R&D effects on patenting in Swedish groups, i.e. parent and subsidiary companies tied together through ownership, have been examined in an accessibility framework. The R&D activities of our sample of groups have not been found to affect patent production of other groups intraregionally (variable A ext1,k ). However, interregionally the likelihood is negatively affected. A possible explanation for this relates to competition for R&D staff of groups located in different regions. This may be due to competition for researchers between groups across regions. Within a region, it is possible that such negative competition effects are balanced out by positive labor market effects; hence the total effect becomes non-significant. It must be stressed however, that not all learning in companies is the result of R&D. That is, small companies without formal R&D activities are not captured by our sample. Thus, it would be wrong to conjecture that no intraregional knowledge effects take place across companies. A future research issue could be to analyze local effects, investigating companies not included in the sample, perhaps using the community innovation survey (CIS) indicators (see the Introduction). It should in this context also be of particular importance to distinguish between large and small Swedish innovators, to see whether there are size-related differences in the ability to assimilate university research or research of other groups. The presence of high accessibility to university research in the same region seems to increase the likelihood of patenting in groups. Interregionally, no effects of this kind were found. Thus, the effects of university research on patenting in groups seem to be mainly local in nature.

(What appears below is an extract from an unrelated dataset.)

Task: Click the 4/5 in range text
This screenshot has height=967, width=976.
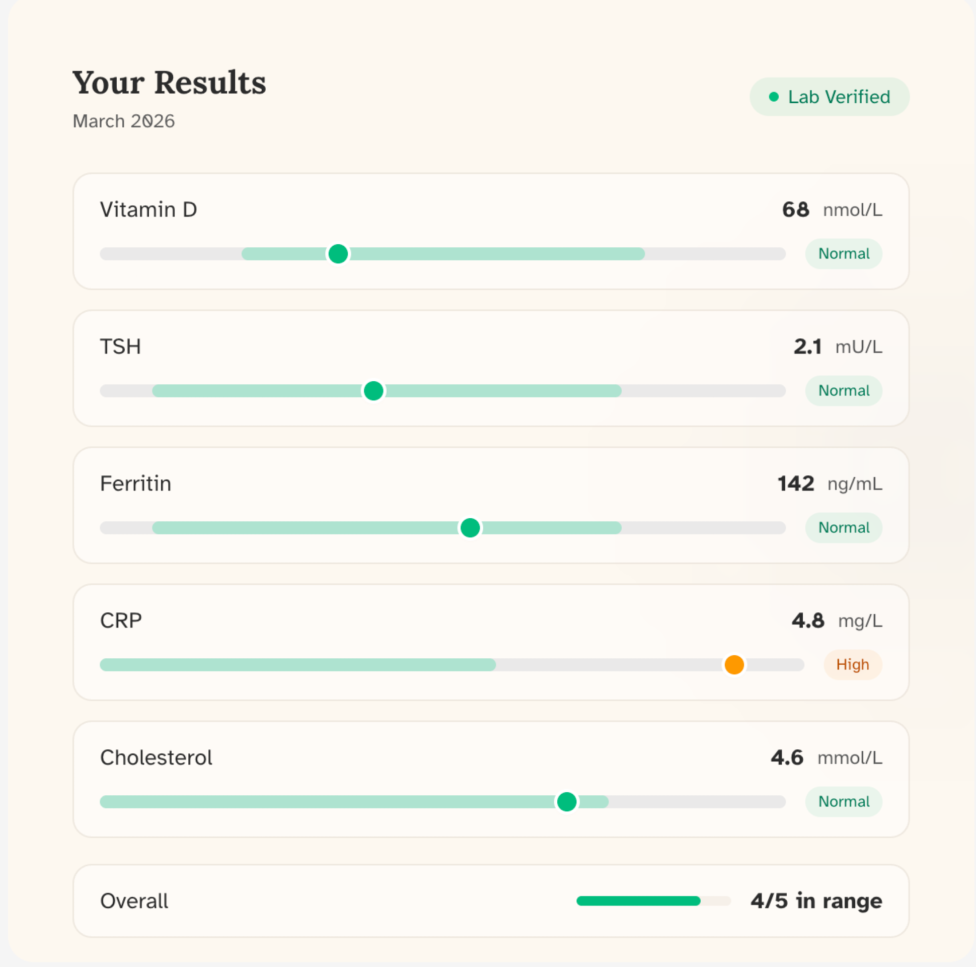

The paper has stressed that any spillover effects involved may be of both pecuniary and pure externality type, i.e. it is not possible to separate between rent and idea spillovers, hence both market and non-market effects are estimated jointly. Thus, this research could be complemented along a number of lines. One such line would be to study the role of labor markets. For instance, one fruitful line of research would be to study inventors' role in forming new companies and their mobility between employers.